I'm not going to publish my submissions for Urban Trees. The first presentation I did was so awful. I got a D and was asked to resubmit. I had completely misinterpreted the brief and thought that so long as I used Sketch-up, (I had never used it before!) and stuck in a few photoshop trees that would do. Oh dear. The thing is that they just didn't really like the concept of planting trees in front of St. Pauls Covent Garden. When I represented, Grant, Simon and Ben had to crit me and gave me a really hard time. It was deserved and left me feeling like I would never get anything right! However, nice Benz put me in for a pass for trying.
The next was Noise Pollution. The above shows one of the before and after sketch designs. Although there isn't really room at Blackfriars embankment for this installation I got a pass. The funny thing is through, that although I used Sketch-up in all 4 Urban Theme presentations, my best illustrations were when I just stuck to good old photoshop. You find a style that works and stick.
However, I think my visual looks like an illustration from an 1960's Ladybird factual book and not at all contemporary.

September 2011 Wood Wharf


Talk about backtracking with this, but I need to get up to speed. The first task for the MA/Diploma students was to create a design for Wood Wharf and come up with a quick concept. We all seemed to be flummoxed. I presented the following a week later which Tom Turner quite rightly said,' Looks like Skegness!', It was such rubbish!
The competition, run by the Landscape Institute for all UK students was eventually won by Aleck and Danny on our course. Quite rightly so, brilliant work and look forward to seeing something a bit like their final design on the Wharf this Summer. I never actually entered the real competition but probably should have found the time to send something in. I must remember to enter all competitions from now on. Although, when I told my husband about the prize being an internship for a few weeks, (Plus the cash and prestige), he said I wouldn't have had time to do that anyway. Also, have remembered how to deal with the picture quality now.

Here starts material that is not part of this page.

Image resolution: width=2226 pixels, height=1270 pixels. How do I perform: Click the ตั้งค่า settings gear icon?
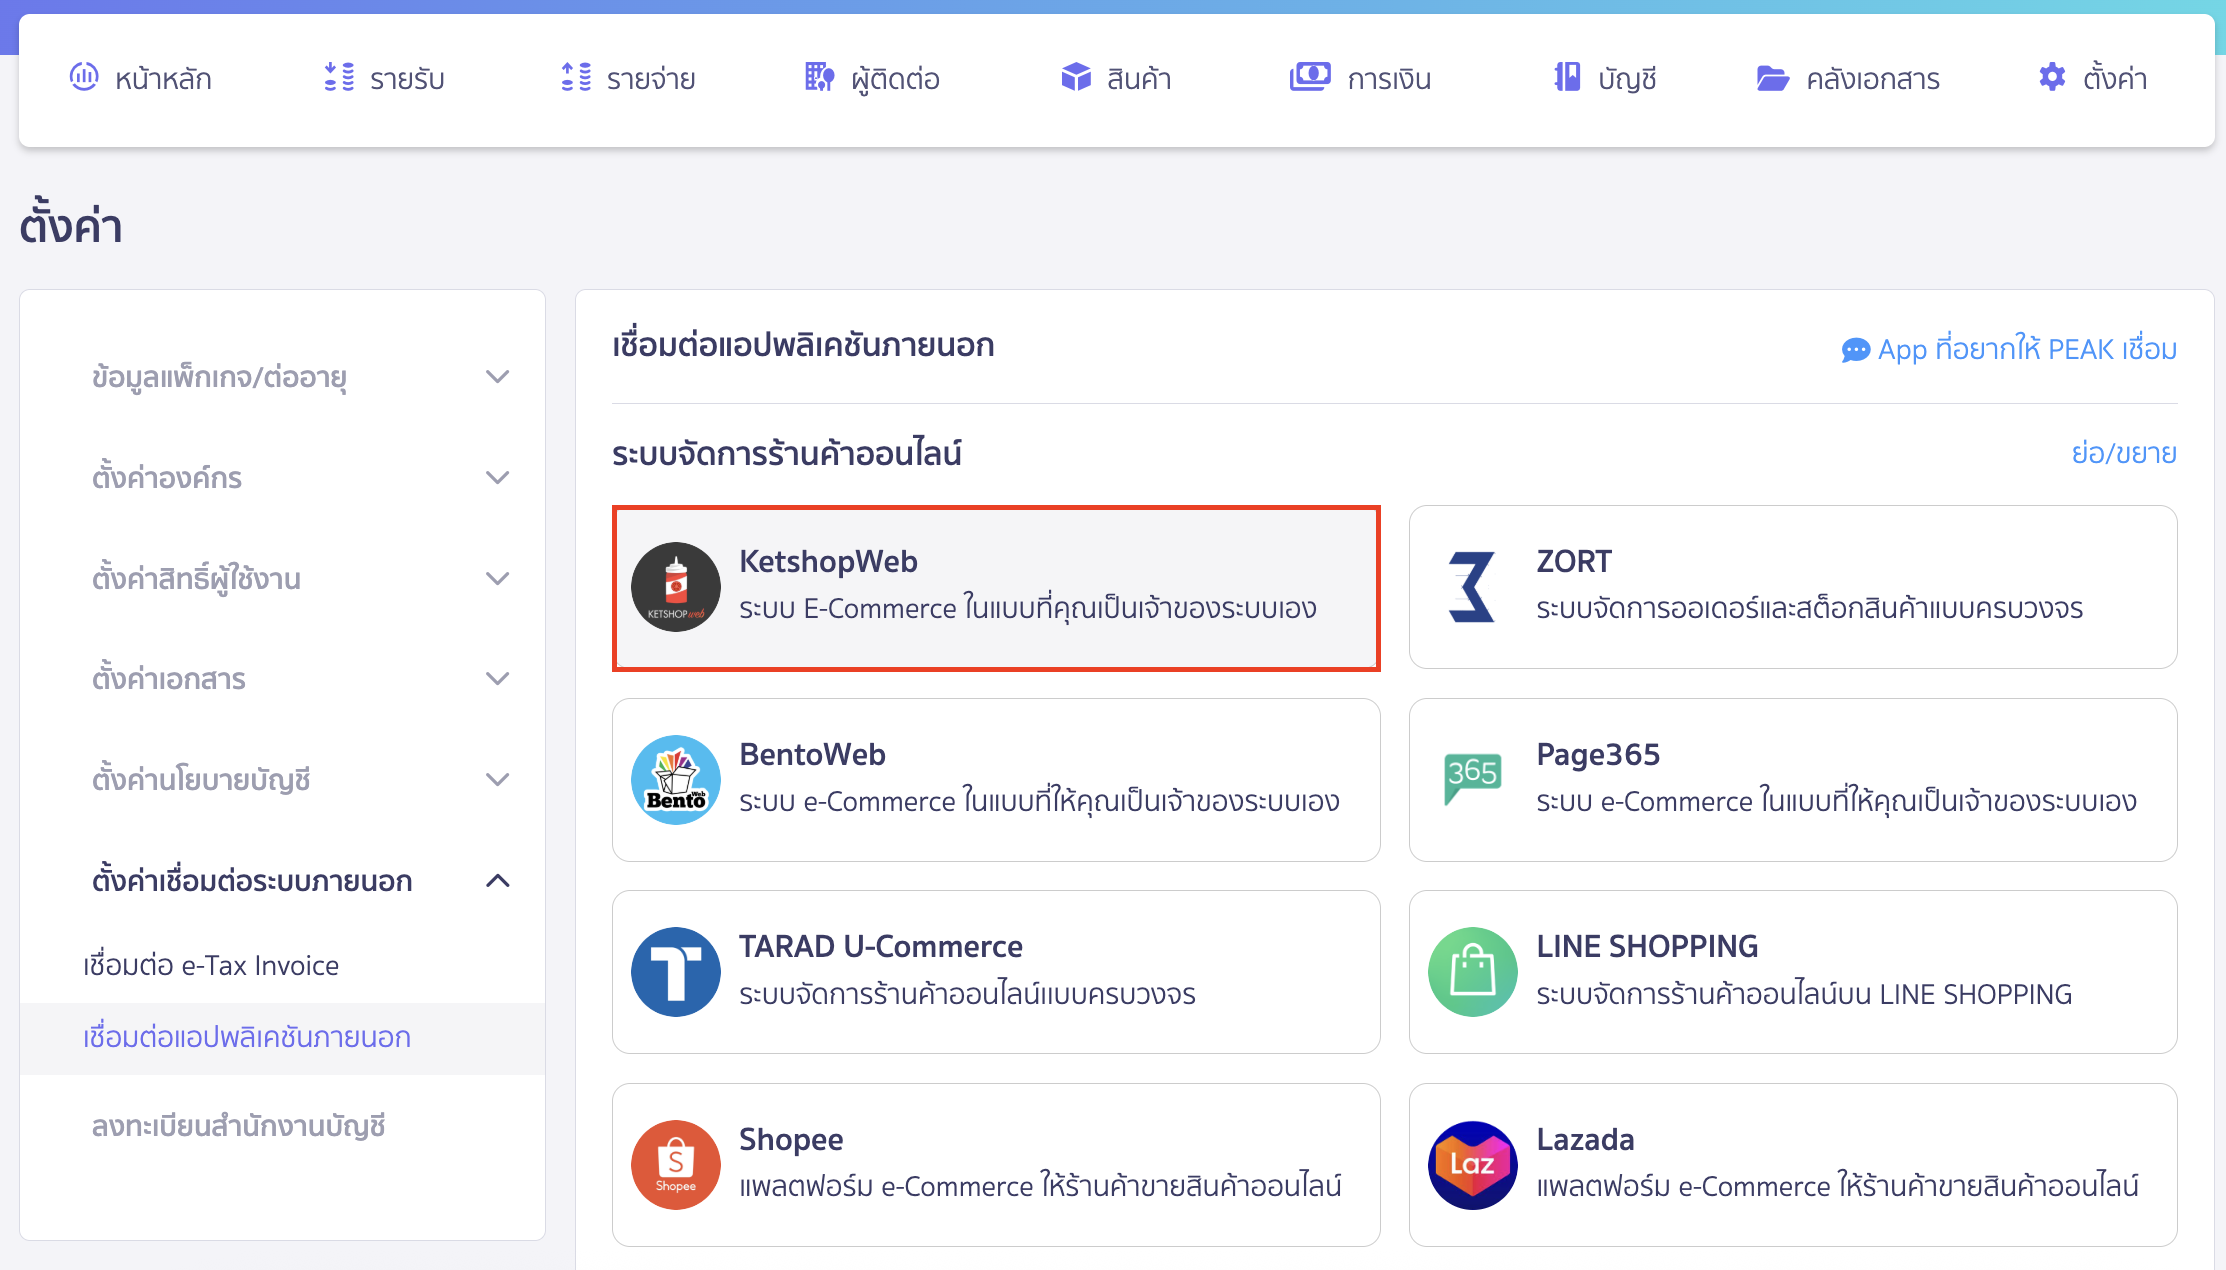tap(2051, 78)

Must remember to chose the size and position before I upload.

Last Term




Just to update on where I got to at the end of my degree in summer 2010. I was so exhausted and that's when the Blog got neglected. Here's some of Farindons Estate.
The main problem with all this is the quality of these sections. I have condensed the file sizes for upload speed but you can barely see them. Feels like years ago that I did these now, but that's cos it was. ......Later.....I know why I didn't like this blogg stuff before. I thought that everything that went in couldn't be edited. Has it changed? I thought it was a bit like sending those drunken e-mails or texts which you regret in the morning. There's an app for that now. It's called 'The morning after'. So long as your messages haven't been opened they can be deleted forever. Might have to get it in case I need it one day!

Back on the Blogg!

I can't believe I completely let this one go at the end of Summer 2010. Now well into the second semester of my Diploma Course at Greenwich, (The course that I thought I would never have the guts to do) - a what a great time we are having? Despite the hard work, still managaging to fit in family/ running home and a very healthy social life! I do think that maybe not for long. We are always being encouraged to blog and I always think that I don't have the time. Well, with a shiny new smart phone I have no excuses.
The amount of time I waste texting and mailing friends while I'm working, just to get a bit of love and support and I should be doing this instead.
A big thank you to truely inspirational Grant with whom we have a bit of a mutual appreciation society - however, I know I'm not the only one! Last evening, he just told me that he uses his just to vent is spleen, so to speak. This is what I shall be doing and it's great to see a live record of how the work has improved across the months. It won't be all about landscape, but other things too - but in my mind, they are all connected anyway.